(ASSIGNMENT) Instruction for the entries that follow: retype exactly the lines from the line with "This screenshot has width=962, height=587." to the line with "Image resolution: width=1024", both included, and omit all others.

(RAW DATA)
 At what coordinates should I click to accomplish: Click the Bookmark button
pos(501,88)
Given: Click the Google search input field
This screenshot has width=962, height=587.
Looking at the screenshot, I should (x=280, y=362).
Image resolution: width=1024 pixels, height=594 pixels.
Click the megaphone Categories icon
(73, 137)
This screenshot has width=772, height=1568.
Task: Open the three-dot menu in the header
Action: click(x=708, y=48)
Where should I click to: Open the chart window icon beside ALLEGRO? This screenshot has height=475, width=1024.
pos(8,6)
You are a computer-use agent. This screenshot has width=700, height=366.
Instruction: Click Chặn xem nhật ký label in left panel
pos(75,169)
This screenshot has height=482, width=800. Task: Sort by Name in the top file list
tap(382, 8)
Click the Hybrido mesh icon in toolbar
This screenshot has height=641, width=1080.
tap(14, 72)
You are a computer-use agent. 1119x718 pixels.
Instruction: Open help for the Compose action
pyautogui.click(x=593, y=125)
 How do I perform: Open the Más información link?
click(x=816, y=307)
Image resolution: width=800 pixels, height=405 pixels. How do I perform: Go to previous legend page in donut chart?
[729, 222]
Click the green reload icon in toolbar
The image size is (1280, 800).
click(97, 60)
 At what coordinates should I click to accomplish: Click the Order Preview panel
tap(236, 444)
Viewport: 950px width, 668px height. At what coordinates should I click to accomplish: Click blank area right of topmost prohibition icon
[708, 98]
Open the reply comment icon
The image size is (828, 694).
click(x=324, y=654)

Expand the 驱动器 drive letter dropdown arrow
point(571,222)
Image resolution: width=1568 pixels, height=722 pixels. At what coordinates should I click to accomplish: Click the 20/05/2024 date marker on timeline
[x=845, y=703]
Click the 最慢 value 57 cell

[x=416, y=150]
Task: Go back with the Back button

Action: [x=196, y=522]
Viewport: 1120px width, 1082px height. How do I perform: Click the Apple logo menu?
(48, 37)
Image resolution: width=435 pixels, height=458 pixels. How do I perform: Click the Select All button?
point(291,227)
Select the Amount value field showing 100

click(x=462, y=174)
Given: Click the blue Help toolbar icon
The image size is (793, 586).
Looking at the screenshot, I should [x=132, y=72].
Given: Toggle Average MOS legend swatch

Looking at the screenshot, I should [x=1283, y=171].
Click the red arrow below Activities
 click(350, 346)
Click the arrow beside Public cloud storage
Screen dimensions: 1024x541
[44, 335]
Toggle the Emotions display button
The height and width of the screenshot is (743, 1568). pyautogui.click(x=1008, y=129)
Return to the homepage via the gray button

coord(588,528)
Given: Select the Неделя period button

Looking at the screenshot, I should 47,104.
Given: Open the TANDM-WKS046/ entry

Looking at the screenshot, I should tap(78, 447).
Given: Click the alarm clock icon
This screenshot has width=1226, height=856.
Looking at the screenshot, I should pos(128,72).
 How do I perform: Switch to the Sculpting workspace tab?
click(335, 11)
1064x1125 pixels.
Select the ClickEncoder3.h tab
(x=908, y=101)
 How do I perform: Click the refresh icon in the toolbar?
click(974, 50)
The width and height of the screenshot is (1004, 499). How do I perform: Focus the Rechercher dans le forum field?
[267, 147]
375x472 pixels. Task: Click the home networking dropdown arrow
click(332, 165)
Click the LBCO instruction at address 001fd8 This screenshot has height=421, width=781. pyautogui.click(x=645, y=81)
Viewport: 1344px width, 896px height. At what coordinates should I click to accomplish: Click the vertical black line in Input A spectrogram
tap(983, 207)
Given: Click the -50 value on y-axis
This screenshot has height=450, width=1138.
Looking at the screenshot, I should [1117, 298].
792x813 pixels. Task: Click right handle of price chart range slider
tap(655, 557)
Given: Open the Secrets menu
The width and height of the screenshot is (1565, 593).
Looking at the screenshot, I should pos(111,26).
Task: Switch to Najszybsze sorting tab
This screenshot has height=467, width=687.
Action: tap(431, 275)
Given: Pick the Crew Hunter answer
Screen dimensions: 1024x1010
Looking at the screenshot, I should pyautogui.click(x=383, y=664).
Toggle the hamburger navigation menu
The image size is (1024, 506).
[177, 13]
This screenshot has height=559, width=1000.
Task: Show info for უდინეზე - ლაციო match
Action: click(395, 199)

(SOLUTION TO THE EXERCISE)
This screenshot has width=962, height=587.
Looking at the screenshot, I should (x=280, y=362).
Image resolution: width=1024 pixels, height=594 pixels.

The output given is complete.